Esta sabedoria foi conhecida pelos israelitas. O mais belo elogio
que a Bíblia pensa fazer da sabedoria de Salomão é que ela ultrapassava a dos
filhos do Oriente e a do Egito (1 Rs 4.24).
Os escritores do Novo Testamento compreenderam que, se Jesus
comunica a sabedoria dos homens, é porque Ele próprio é a sabedoria de Deus
(1cor 1,24. 30). A sabedoria pessoal de Deus se revela plenamente em Jesus
cristo que saiu do Pai para habitar entre os homens conquistar-lhes a salvação.
Nele toda sabedoria dos sábios encontra o seu termo e seu verdadeiro significado.
Aprendemos a realizar cálculos, a resolver problemas teóricos e
práticos, a manejar instrumentos, a escrever corretamente. E também aprendemos
sobre os acontecimentos históricos, as teorias da ciência, as regras de convívio
social, dentre tantas outra coisas. Tudo isso é útil para nossas vidas, e até
mesmo indispensável.
Mas quando dedicamos algum tempo para aprender algo sobre nós
mesmos, sobre as nossas existências? E em que medida os nossos conhecimentos se
traduzem em sabedoria, em um
saber-viver, para que nossas vidas possam, enfim, conquistar sentido. Situamo-nos, portanto, diante
de uma pergunta fundamental: será que podemos e devemos, - aprender a ser felizes?

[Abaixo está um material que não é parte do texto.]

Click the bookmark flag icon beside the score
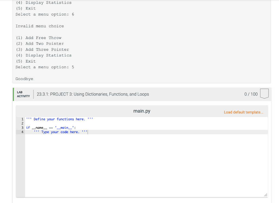Screen dimensions: 279x203 264,94
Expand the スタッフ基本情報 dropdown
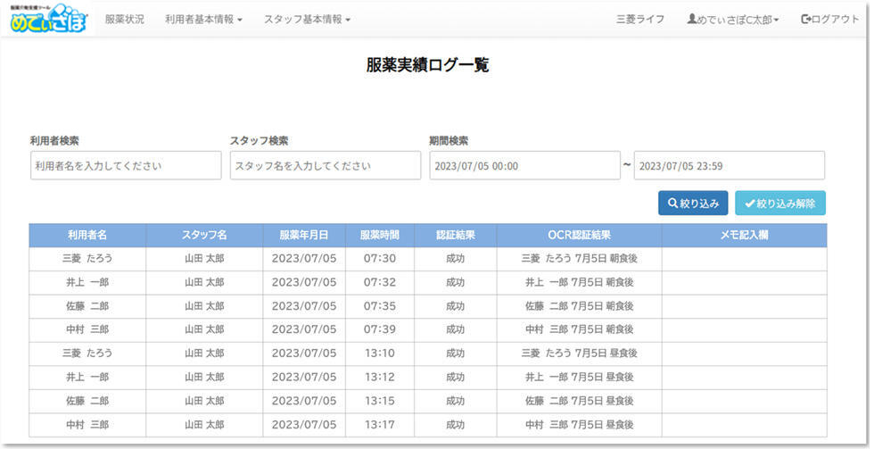Image resolution: width=874 pixels, height=449 pixels. [x=307, y=20]
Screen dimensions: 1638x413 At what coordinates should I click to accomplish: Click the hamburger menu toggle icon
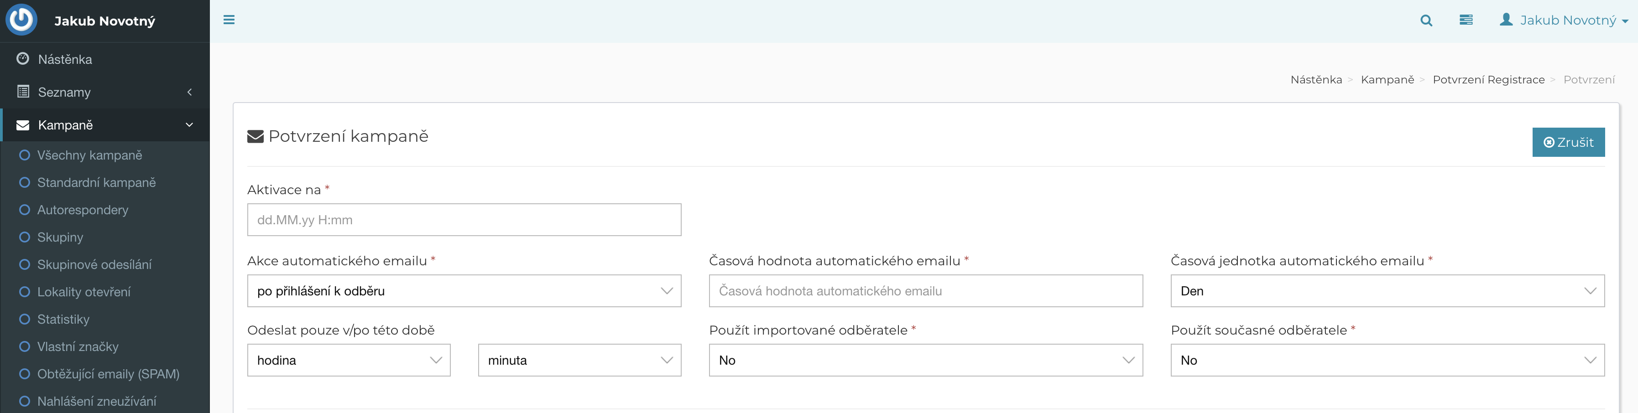(x=229, y=20)
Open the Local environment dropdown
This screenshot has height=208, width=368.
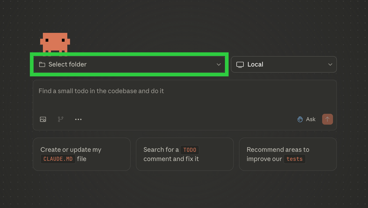click(284, 64)
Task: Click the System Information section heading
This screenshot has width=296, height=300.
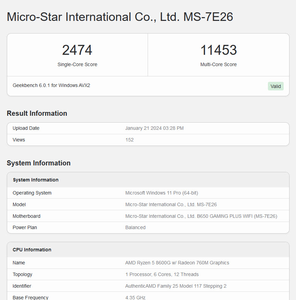Action: 39,163
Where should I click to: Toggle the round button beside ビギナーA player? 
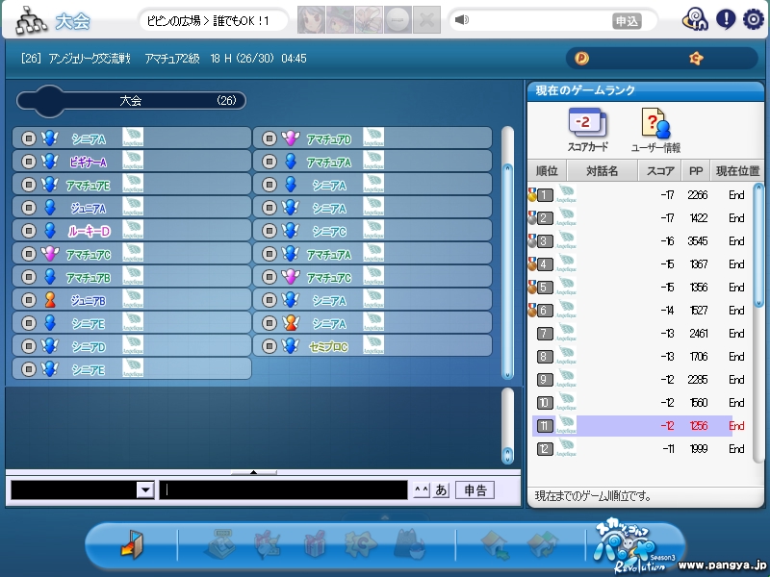(28, 162)
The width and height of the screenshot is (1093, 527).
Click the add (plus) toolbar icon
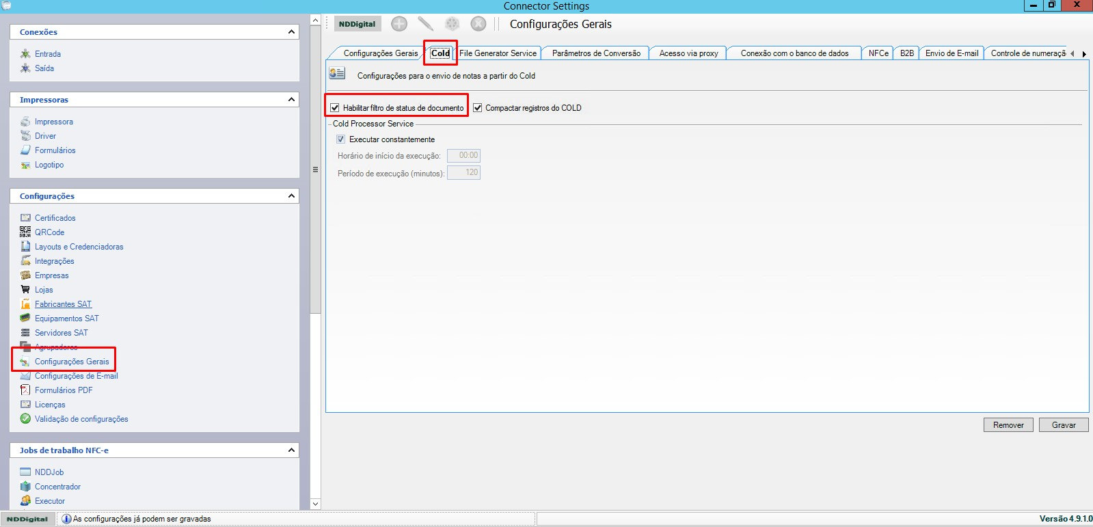coord(399,24)

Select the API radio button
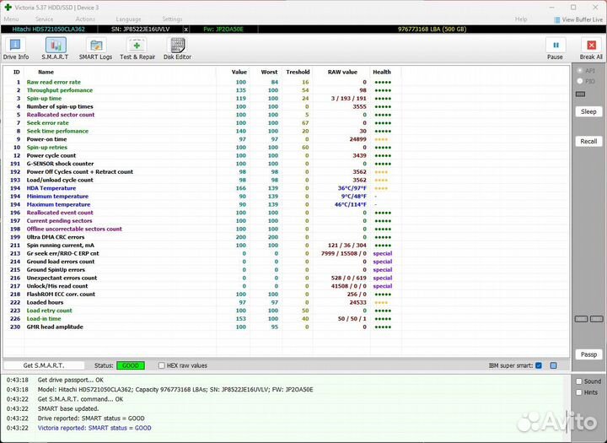pyautogui.click(x=579, y=71)
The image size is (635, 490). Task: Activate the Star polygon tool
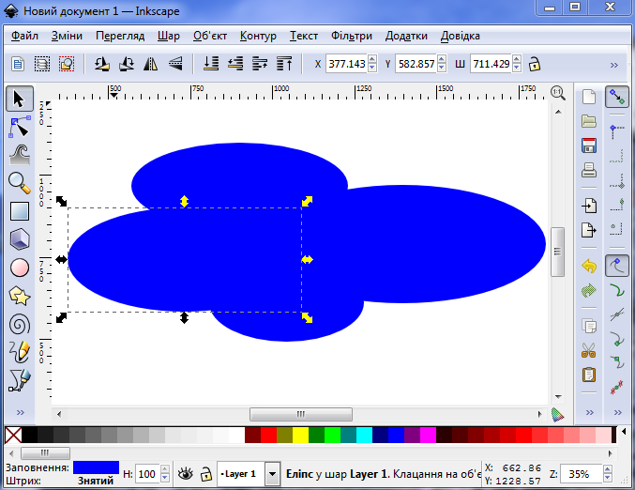click(20, 296)
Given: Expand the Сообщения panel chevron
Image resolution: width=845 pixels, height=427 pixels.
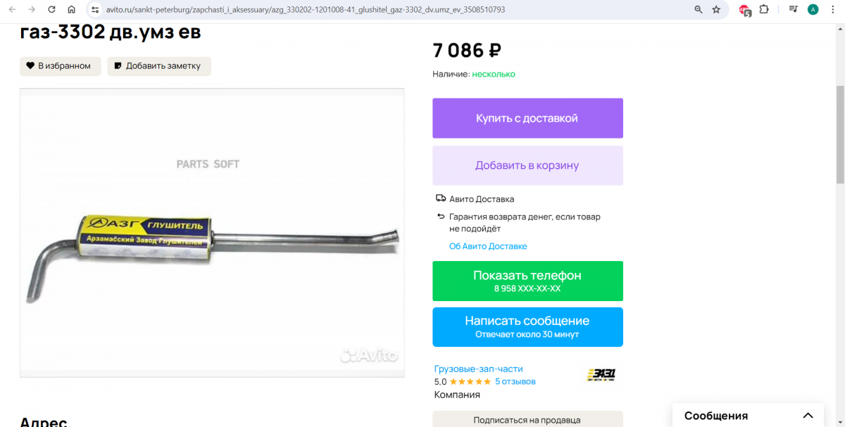Looking at the screenshot, I should (808, 415).
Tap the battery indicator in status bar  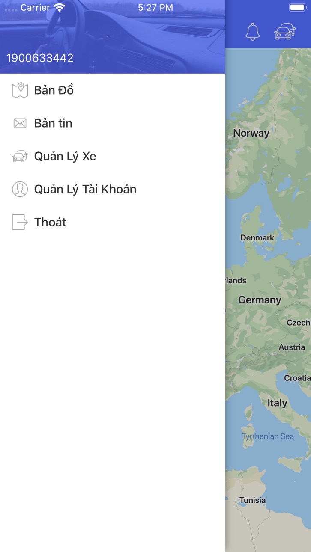(297, 7)
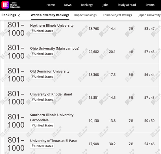Click the Times Higher Education logo
This screenshot has width=161, height=154.
(11, 5)
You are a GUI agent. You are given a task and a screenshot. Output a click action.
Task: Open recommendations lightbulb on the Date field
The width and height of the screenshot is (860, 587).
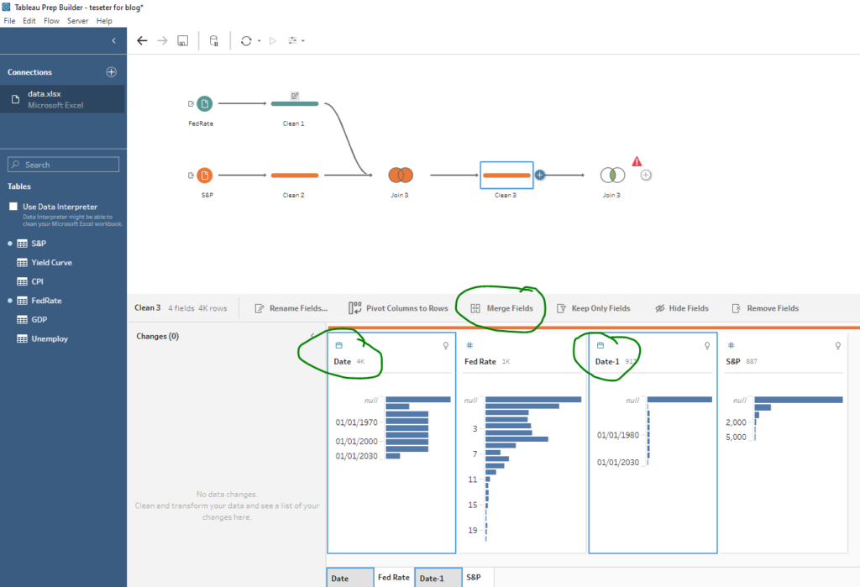point(446,345)
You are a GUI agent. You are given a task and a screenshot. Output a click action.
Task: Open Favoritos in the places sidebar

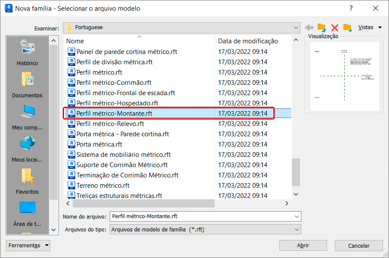pos(27,180)
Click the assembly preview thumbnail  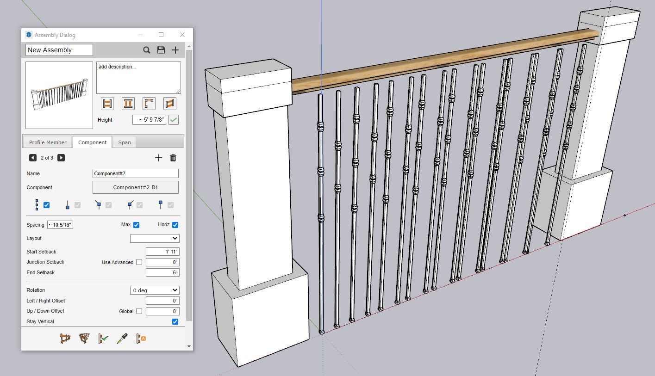click(x=59, y=95)
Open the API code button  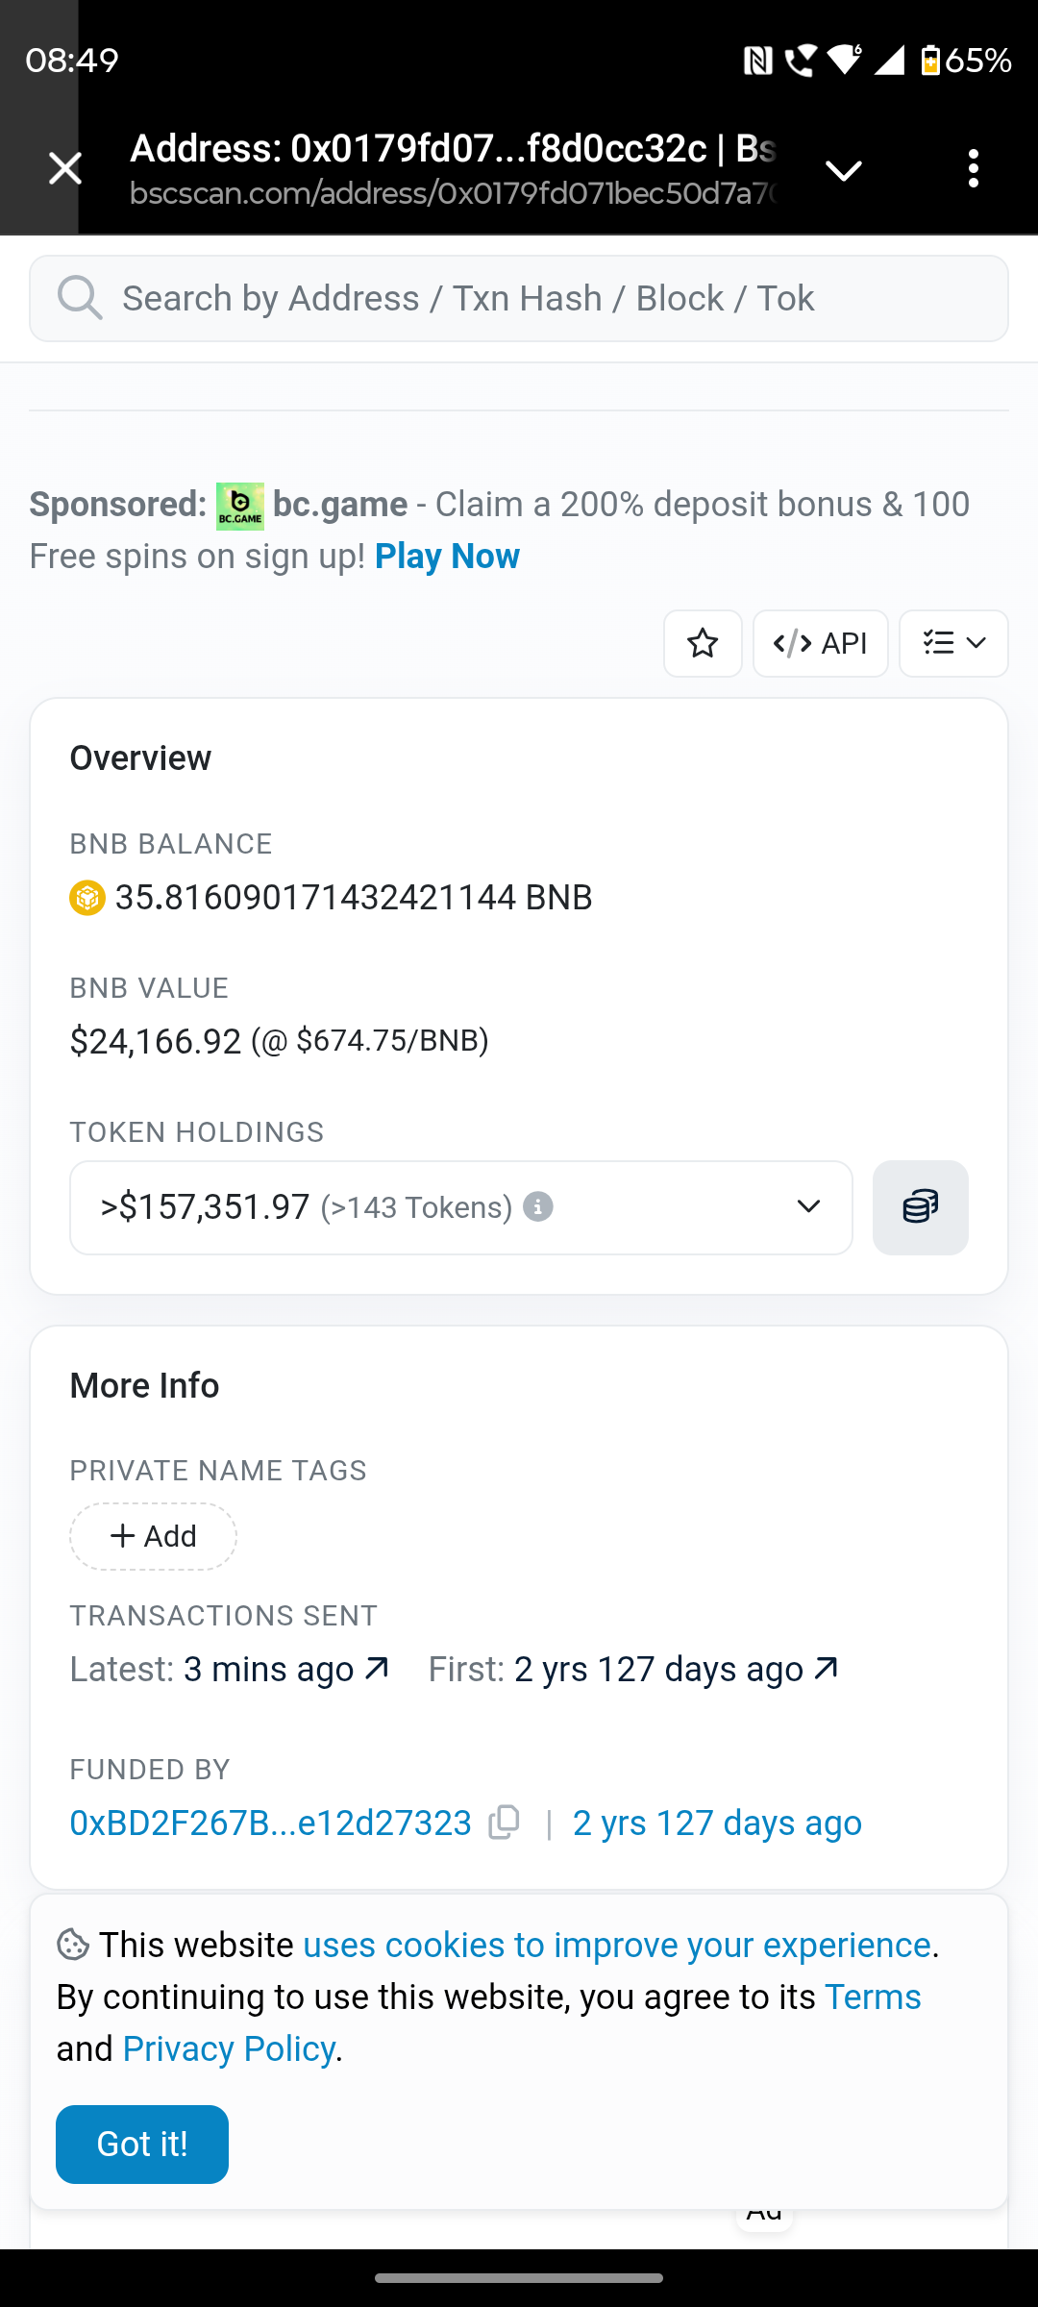pos(820,643)
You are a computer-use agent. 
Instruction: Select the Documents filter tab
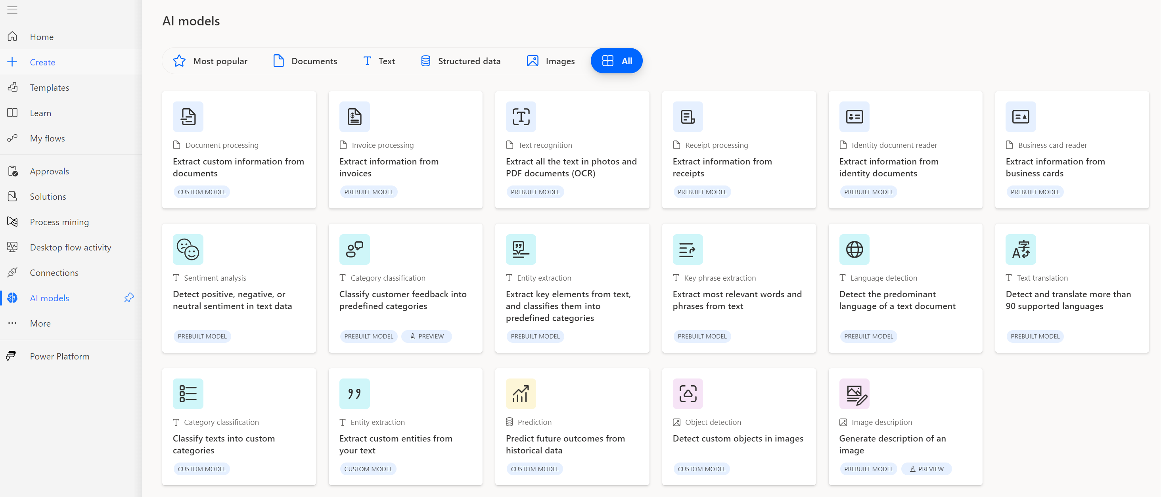tap(304, 61)
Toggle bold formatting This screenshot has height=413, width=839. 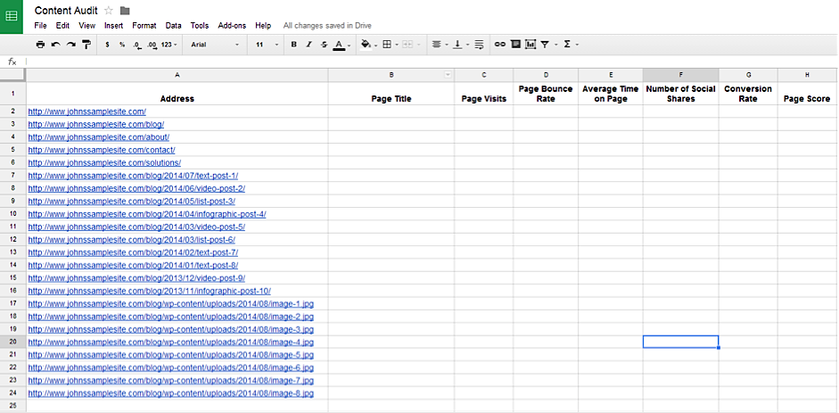[293, 44]
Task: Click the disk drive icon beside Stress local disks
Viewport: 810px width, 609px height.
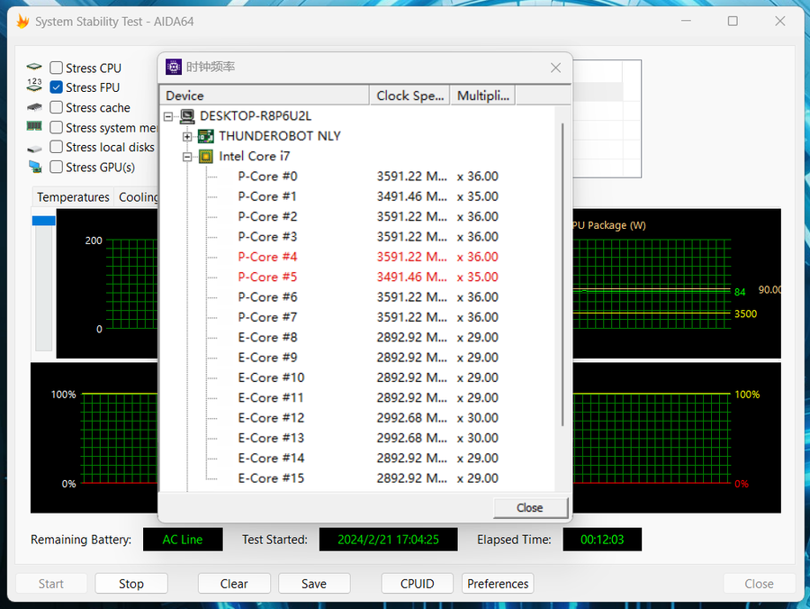Action: coord(34,147)
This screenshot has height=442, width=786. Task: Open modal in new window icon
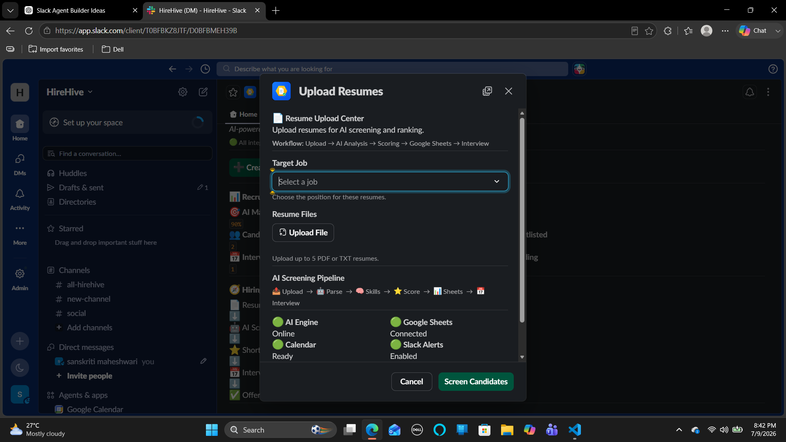pos(487,91)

Se isso é possível, não será um aprendizado qualquer. E nem se
trata mais de simplesmente esperar a felicidade, mas de construí-la e conquista-la.
Se a felicidade é algo que possamos aprender, então não basta seguir receitas.
Não há técnica pronta.
“Feliz o homem que se dedica
a sabedoria, que reflete com inteligência, que medita no coração sobre os
caminhos da sabedoria e com a mente penetra os segredos dela”.
A
sabedoria consiste em perceber o sentido da vida, captado através da
experiência da geração presente e da tradição dos antepassados.